Gather, from the listing beneath this task, every line holding the string "next".

= = = = = = =

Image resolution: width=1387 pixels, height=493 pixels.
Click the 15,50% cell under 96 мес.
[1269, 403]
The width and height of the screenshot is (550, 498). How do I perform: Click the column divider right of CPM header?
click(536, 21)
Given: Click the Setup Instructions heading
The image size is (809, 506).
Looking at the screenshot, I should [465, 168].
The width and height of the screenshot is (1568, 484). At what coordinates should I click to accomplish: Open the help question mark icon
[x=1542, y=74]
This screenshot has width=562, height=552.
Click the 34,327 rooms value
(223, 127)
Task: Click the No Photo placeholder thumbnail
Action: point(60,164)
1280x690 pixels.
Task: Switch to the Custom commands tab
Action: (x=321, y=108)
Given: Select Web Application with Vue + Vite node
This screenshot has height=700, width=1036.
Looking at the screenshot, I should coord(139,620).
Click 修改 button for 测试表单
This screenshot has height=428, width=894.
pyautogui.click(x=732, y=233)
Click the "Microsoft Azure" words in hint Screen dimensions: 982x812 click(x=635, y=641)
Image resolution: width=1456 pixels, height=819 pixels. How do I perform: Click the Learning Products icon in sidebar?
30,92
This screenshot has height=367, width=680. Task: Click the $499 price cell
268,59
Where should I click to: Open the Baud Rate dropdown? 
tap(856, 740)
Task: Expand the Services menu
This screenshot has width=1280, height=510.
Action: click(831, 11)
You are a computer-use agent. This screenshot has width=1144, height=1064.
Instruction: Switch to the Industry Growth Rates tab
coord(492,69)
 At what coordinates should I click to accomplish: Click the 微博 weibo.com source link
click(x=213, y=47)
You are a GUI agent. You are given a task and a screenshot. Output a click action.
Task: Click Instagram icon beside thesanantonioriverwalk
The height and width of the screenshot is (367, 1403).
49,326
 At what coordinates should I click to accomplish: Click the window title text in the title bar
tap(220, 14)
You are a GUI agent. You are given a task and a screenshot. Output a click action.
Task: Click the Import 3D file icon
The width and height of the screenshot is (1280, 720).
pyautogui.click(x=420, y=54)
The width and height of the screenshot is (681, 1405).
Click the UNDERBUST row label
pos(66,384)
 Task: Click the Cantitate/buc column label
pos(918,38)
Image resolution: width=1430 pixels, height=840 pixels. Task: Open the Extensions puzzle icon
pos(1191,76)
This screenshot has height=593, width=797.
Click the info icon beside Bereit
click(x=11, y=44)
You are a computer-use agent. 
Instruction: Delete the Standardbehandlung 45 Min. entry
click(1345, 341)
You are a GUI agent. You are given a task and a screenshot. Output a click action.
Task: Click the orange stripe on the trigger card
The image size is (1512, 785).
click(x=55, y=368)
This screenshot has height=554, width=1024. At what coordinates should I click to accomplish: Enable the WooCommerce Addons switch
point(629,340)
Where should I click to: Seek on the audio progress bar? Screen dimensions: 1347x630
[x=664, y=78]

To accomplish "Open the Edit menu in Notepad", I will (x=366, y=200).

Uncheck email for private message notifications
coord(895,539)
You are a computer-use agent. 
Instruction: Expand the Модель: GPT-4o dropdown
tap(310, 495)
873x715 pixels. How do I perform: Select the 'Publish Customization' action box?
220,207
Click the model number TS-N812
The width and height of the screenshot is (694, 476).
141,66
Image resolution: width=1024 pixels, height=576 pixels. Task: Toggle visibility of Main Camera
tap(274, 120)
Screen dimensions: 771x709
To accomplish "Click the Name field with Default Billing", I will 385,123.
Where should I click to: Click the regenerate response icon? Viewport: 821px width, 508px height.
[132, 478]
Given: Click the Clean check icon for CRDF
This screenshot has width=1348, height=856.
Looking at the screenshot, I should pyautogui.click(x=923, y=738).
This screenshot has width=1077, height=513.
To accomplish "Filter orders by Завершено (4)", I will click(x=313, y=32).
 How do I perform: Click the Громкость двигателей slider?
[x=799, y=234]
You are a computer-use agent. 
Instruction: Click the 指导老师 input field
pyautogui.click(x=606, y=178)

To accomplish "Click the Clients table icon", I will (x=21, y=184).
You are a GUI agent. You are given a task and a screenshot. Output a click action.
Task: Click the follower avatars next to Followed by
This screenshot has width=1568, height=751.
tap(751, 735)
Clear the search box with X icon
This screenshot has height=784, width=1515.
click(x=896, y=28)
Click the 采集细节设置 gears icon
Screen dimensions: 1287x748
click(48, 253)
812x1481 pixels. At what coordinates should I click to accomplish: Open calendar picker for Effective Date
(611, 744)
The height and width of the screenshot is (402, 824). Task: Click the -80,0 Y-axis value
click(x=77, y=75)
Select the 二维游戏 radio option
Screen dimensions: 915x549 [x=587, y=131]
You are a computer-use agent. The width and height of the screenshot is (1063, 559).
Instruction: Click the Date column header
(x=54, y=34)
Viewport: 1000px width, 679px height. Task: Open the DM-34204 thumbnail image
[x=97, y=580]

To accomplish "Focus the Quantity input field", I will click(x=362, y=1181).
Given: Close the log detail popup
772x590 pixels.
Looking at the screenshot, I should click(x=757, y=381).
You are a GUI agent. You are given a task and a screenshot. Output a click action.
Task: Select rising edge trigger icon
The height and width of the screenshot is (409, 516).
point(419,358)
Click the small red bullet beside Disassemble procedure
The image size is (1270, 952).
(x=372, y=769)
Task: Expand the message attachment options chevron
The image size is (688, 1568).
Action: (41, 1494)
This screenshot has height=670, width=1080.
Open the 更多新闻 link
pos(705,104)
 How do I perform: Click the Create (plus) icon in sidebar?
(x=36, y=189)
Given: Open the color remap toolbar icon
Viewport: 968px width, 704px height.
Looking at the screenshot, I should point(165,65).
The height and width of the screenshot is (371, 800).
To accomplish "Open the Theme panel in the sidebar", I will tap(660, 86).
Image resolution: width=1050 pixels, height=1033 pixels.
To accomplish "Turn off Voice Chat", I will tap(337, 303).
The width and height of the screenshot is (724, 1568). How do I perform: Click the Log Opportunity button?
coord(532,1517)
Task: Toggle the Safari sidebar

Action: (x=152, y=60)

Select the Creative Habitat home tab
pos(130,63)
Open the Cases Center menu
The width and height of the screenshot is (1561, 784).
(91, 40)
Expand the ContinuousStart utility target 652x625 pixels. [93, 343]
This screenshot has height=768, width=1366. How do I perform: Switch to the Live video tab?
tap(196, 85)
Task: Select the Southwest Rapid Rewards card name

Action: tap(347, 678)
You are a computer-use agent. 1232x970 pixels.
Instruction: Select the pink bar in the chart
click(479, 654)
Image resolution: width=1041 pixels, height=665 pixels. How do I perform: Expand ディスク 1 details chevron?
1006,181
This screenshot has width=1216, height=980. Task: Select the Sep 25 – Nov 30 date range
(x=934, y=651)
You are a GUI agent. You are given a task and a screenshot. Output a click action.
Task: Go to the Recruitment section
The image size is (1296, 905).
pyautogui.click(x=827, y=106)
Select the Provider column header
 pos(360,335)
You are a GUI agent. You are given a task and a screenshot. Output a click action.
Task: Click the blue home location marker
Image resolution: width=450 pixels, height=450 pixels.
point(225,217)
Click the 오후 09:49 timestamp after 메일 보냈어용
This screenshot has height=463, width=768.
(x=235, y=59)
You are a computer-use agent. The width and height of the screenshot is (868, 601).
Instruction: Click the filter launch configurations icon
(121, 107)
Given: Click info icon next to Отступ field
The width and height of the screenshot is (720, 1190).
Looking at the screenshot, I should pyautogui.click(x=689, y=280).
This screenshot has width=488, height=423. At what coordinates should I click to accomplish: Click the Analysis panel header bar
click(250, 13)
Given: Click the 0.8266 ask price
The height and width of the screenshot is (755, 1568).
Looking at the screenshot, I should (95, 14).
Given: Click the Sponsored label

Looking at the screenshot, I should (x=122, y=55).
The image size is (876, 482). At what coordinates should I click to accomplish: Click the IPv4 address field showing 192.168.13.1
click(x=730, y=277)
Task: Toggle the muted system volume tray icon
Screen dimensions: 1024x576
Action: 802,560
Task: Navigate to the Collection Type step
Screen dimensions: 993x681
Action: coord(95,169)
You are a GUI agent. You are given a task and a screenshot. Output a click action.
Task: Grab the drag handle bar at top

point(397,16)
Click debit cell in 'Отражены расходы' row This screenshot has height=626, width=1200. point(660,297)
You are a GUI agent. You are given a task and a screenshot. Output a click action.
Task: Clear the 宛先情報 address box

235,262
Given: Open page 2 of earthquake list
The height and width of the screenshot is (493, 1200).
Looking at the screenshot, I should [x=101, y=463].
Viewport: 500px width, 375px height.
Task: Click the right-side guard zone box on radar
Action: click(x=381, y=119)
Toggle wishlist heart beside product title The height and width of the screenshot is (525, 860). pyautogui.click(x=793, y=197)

= = = = = = =

## Task result
Task: Click the follower avatars next to Followed by
Given: Click info icon next to Отступ field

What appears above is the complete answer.